*DATA TO USE:*
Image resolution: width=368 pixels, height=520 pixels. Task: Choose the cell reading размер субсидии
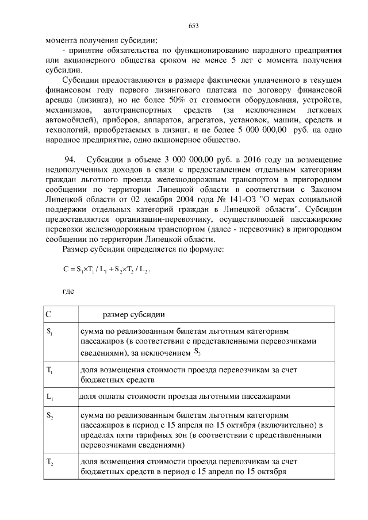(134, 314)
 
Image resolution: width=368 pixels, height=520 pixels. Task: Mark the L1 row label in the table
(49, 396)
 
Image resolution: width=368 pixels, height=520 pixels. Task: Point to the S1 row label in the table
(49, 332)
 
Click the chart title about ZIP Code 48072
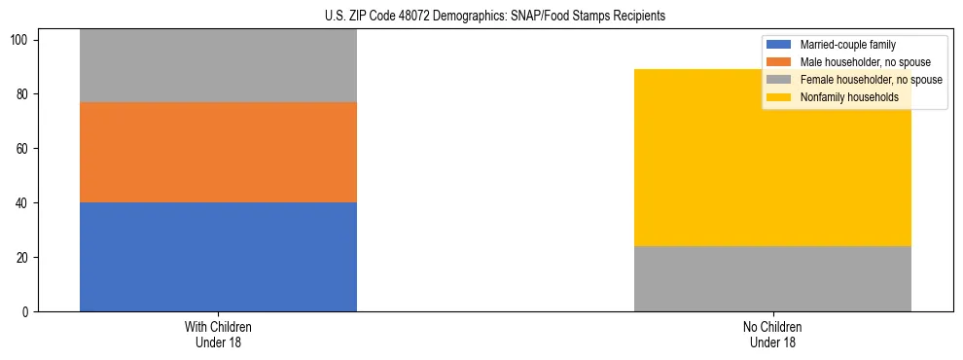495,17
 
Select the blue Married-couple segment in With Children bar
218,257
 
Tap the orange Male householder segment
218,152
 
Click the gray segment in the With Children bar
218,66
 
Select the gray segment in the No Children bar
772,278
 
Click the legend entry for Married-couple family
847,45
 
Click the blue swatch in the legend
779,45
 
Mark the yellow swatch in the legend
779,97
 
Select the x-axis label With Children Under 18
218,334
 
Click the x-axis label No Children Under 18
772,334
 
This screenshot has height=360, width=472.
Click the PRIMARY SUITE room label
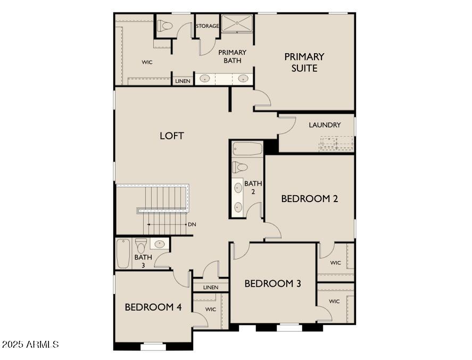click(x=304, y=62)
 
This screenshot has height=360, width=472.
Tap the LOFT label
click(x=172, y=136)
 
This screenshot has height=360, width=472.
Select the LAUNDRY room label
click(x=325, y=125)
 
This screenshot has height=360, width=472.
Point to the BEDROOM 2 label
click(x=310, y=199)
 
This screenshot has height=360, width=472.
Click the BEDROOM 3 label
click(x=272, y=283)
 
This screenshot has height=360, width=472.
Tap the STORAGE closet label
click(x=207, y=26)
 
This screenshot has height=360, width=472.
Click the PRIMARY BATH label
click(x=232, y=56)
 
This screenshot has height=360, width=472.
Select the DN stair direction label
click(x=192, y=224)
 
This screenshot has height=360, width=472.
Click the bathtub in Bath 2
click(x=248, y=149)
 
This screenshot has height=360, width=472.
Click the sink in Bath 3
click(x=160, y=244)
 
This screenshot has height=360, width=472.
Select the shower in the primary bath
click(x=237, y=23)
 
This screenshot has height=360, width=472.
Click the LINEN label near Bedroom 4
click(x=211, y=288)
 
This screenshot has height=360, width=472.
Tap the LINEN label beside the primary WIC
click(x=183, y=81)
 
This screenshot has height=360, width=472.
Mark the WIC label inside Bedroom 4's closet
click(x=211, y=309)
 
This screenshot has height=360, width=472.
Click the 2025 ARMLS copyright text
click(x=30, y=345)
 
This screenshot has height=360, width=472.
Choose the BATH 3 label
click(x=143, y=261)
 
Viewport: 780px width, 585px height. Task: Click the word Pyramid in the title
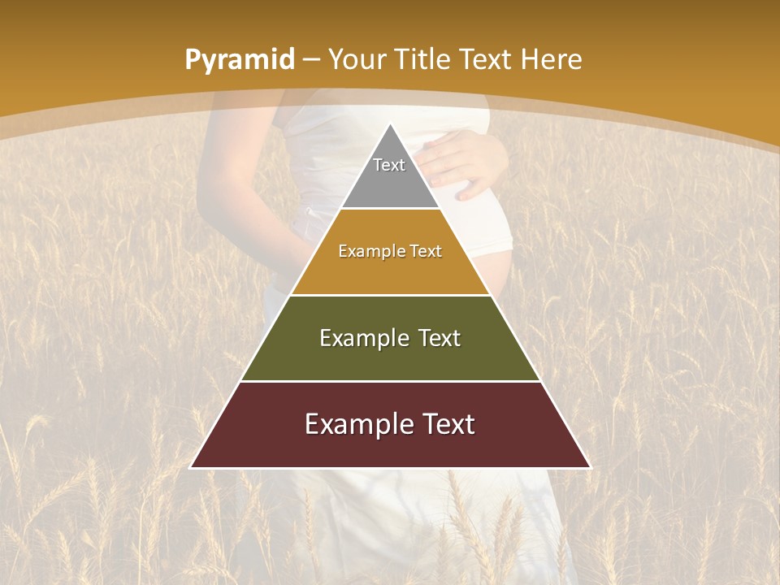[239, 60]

*STATED TASK:*
Copy out the entries above word for word, beginning with the line containing "Tap the orange Male householder segment" and continuing through the line containing "click(x=172, y=136)". Omit the pictures from your copy.

*EXPECTED ANSWER:*
Tap the orange Male householder segment
218,152
 
Click the gray segment in the With Children bar
218,66
 
Select the gray segment in the No Children bar
772,278
 
Click the legend entry for Married-couple family
847,45
 
Click the blue swatch in the legend
779,45
 
Mark the yellow swatch in the legend
779,97
 
Select the x-axis label With Children Under 18
218,334
 
Click the x-axis label No Children Under 18
772,334
 
This screenshot has height=360, width=472.
Click the PRIMARY SUITE room label
click(x=304, y=62)
 
This screenshot has height=360, width=472.
Tap the LOFT label
click(x=172, y=136)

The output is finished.